Are Your Answers To Routine Objections Too Automatic?

overcoming objectionsOne of the basic skills required by the professional sales person is the ability to effectively handle customer objections. If you have been in the selling profession for any length of time then it is highly likely that you hear the same, or very similar, objections from a number of your customers. How these routine objections are handled can either make or break the sale.

You have also probably found out by trial and error experience what reply to the routine objections you get seems best in each case, and so by now your answers when faced with such objections largely come automatically. This in turn means that your customers keep hearing the same automatic replies to their objections from you! But is your habitual answer to a familiar customer objection always the best possible one? Often the answer is no. So how can you improve your handling of routine objections in order to close more sales?

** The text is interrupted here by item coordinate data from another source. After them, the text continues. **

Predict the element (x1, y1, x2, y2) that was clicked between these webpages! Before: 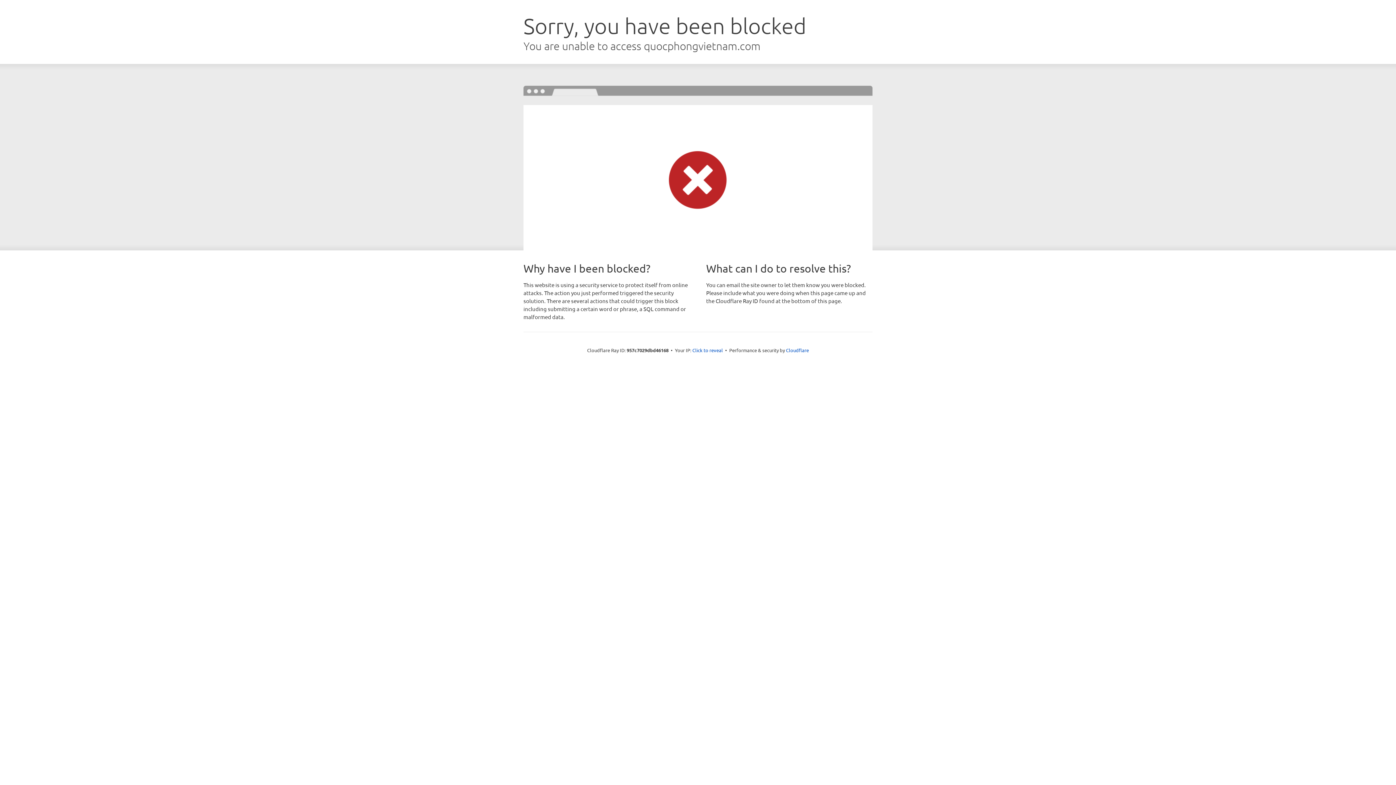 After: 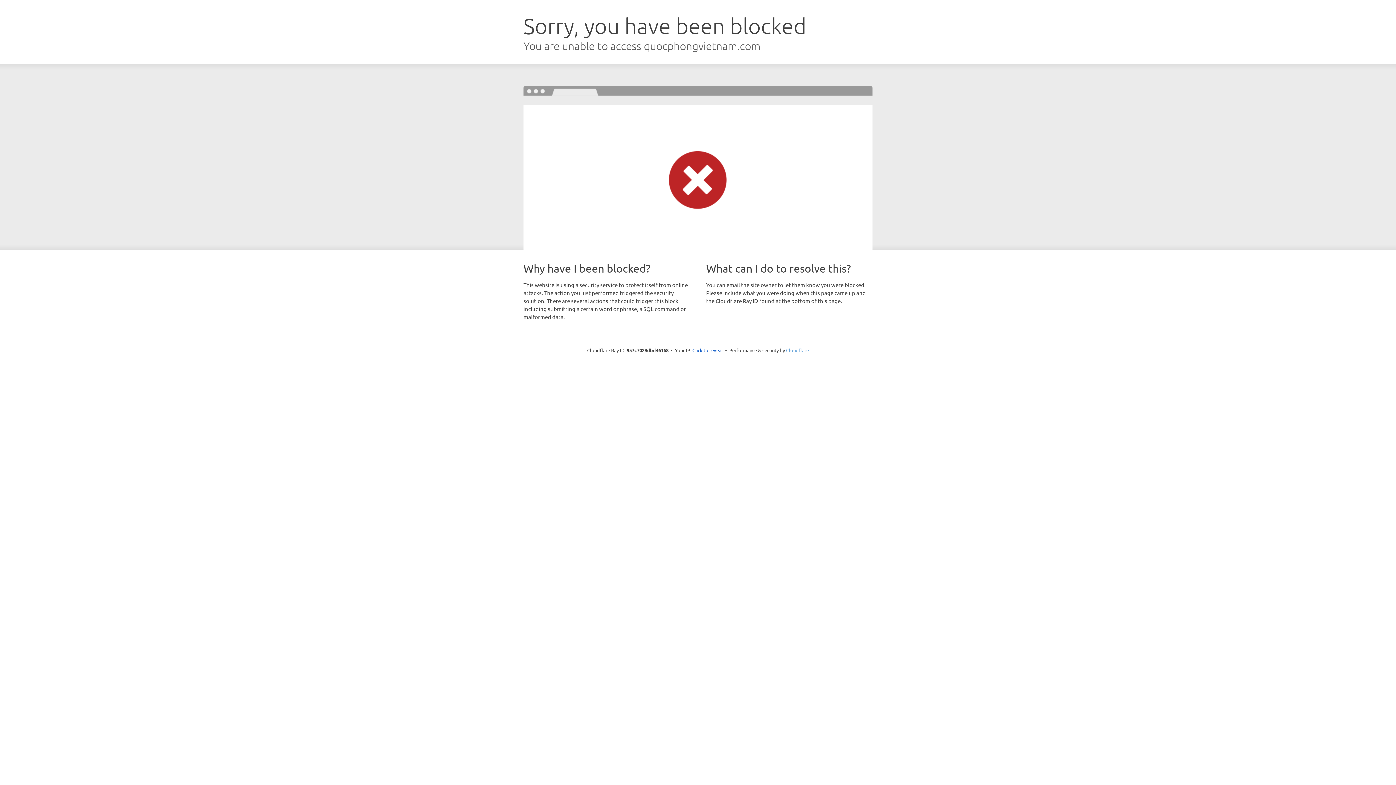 Action: bbox: (786, 347, 809, 353) label: CloudflarePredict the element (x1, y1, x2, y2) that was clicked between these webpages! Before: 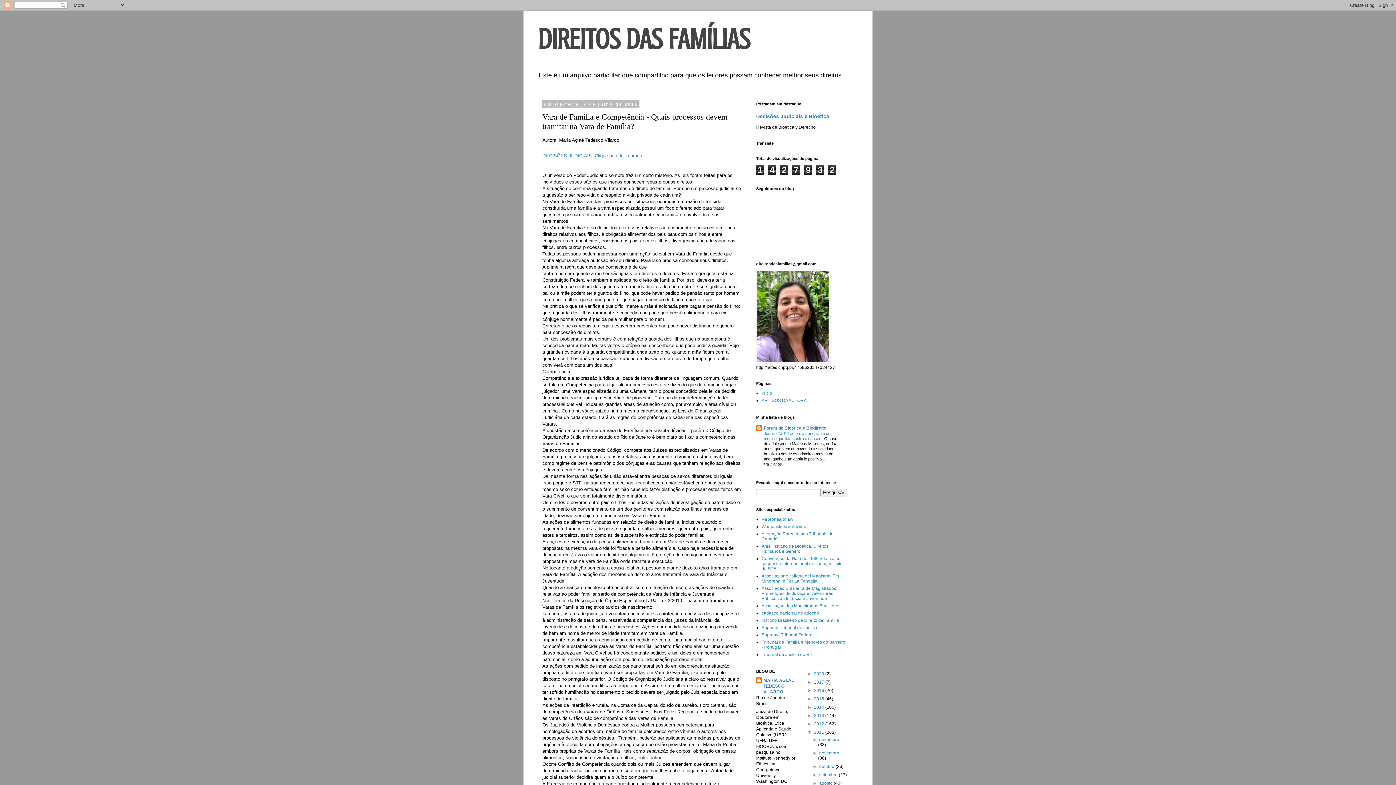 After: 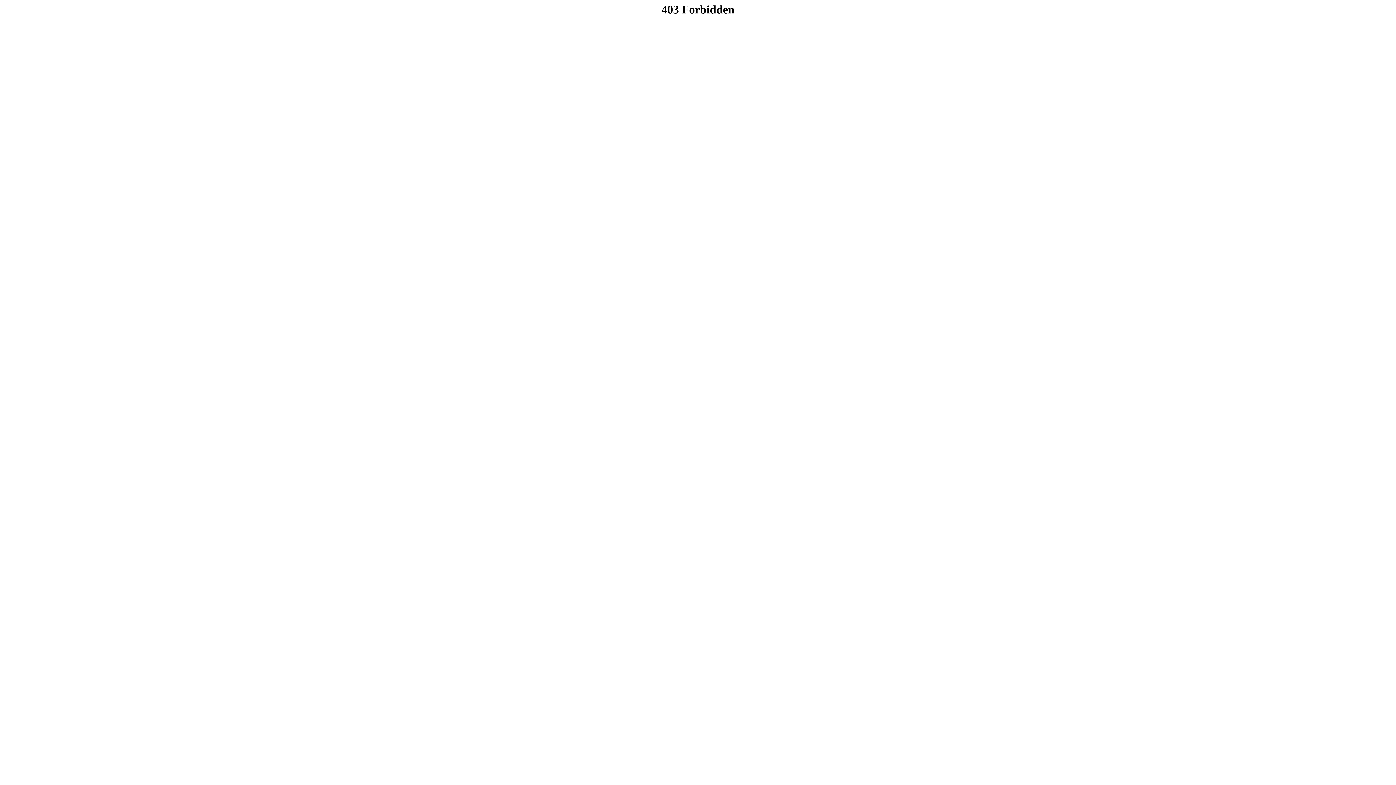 Action: bbox: (761, 556, 842, 571) label: Convenção da Haia de 1980 relativo ao seqüestro internacional de crianças - site do STFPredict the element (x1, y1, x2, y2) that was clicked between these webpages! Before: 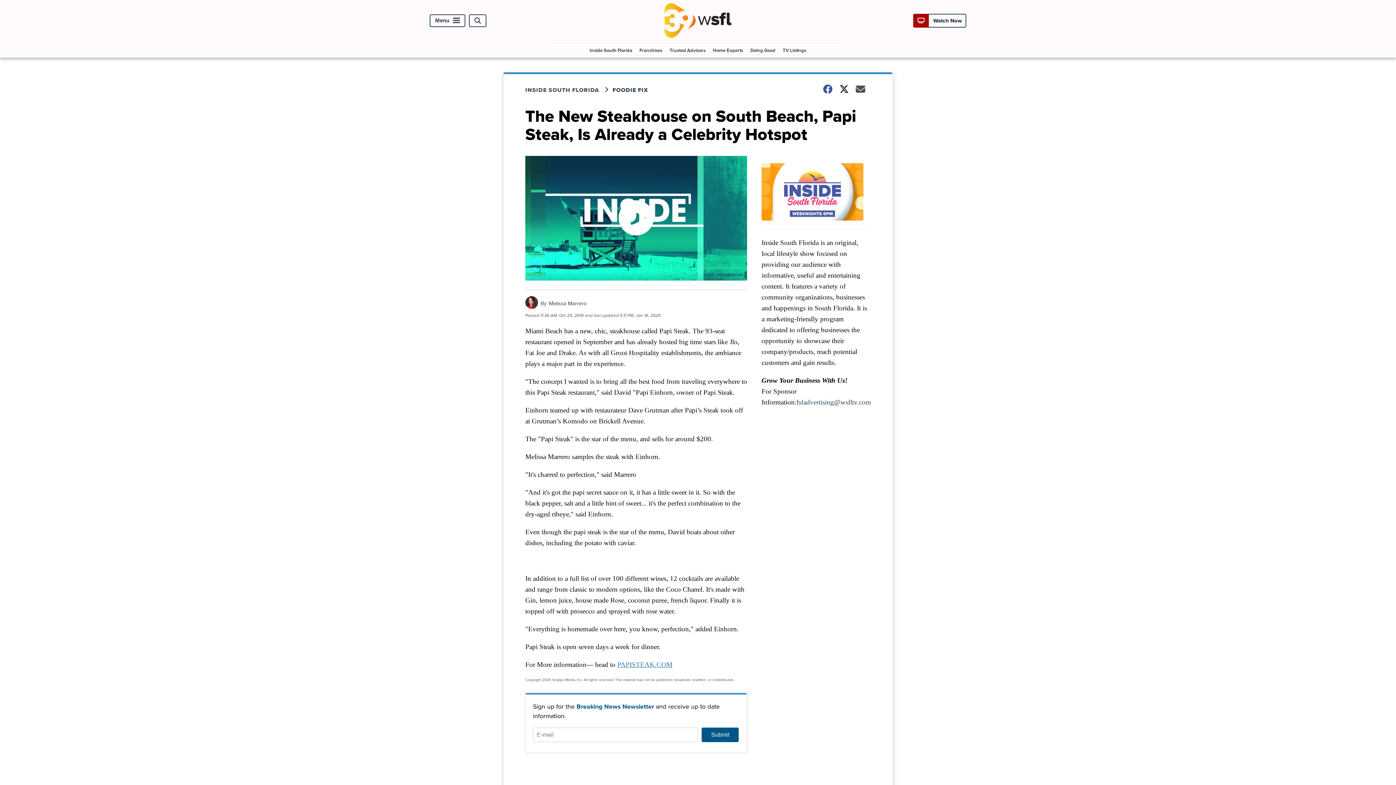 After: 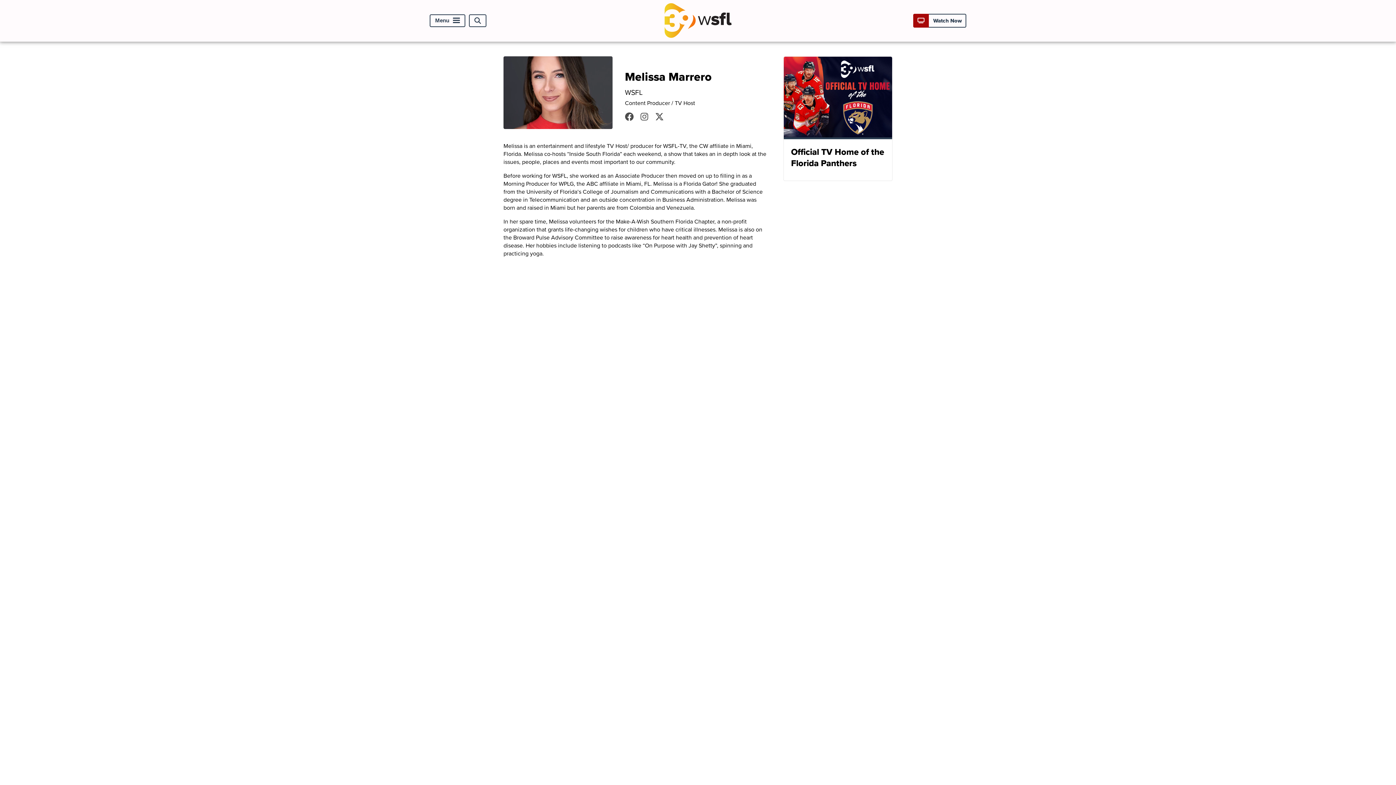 Action: bbox: (549, 299, 586, 307) label: Melissa MarreroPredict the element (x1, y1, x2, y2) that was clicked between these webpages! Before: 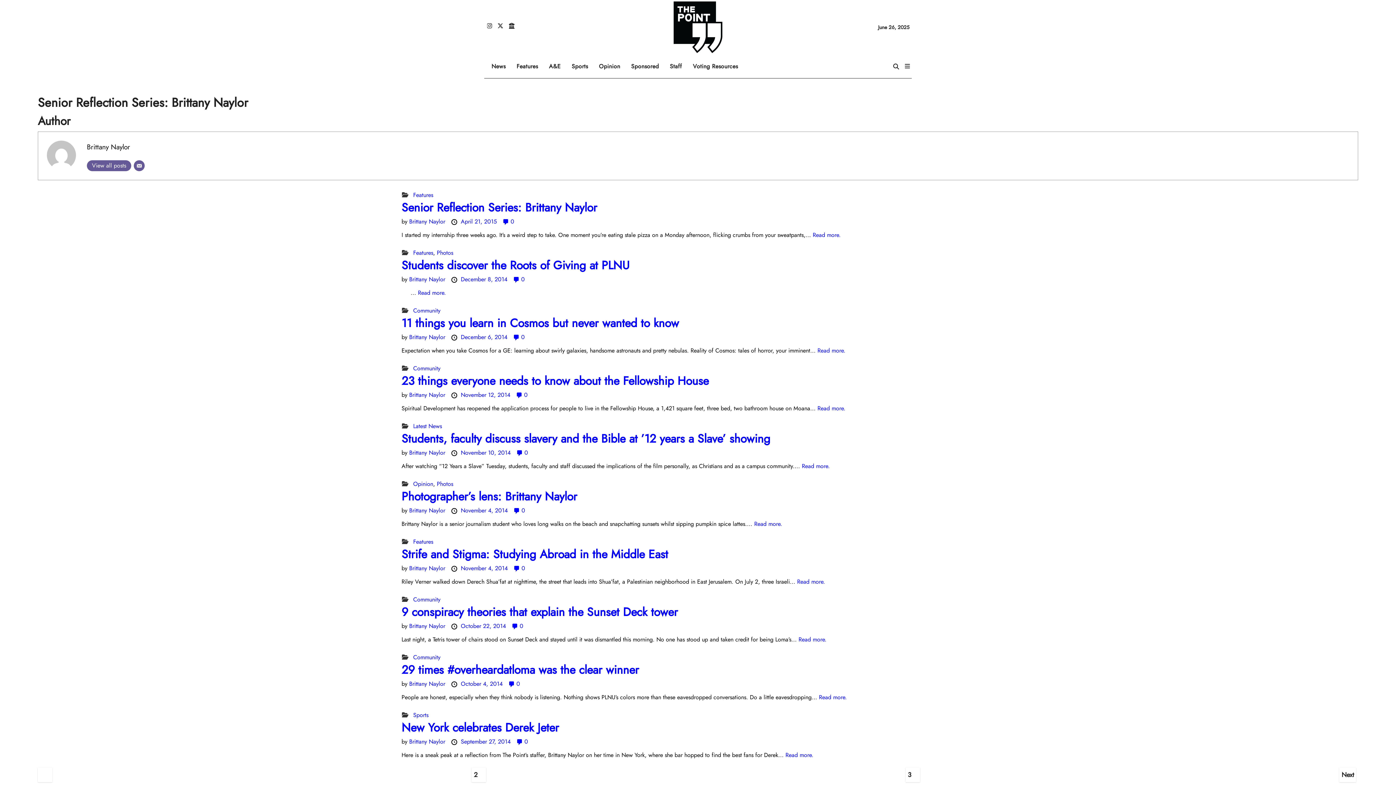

Richard Stone, one of Spearhead's sales training experts, suggests that you monitor the effect of your replies. "Over a period of time" he said" "you should record your customers’ reactions to your response to the objections they raise". He went on to suggest that sales people use a simple form for this, writing down the objections your customers typically raise on the top left-hand side of the form and your reply, in an abbreviated form, on the top right-hand side. Below each objection, list the names of all your customers who used that objection and so were confronted with your standard reply. Also note whether the customer reacted in a friendly (f) or an unfriendly (u) way, thoughtfully (t) or dismissively (d) to your standard response. Richard also advises that it is often useful to make a few further notes on the customer’s response: did they place an order, raise more objections etc.

After you have been gathering this information from your customers for a while you will need to make time to review your forms. Richard says that if the letters ‘d’ and ‘u’ proliferate, then the reply you tend to use for a given objection is not the best one for your industry. "The notes you made at the time will" he said "give you pointers as to what direction to look in for a better reply to the objection."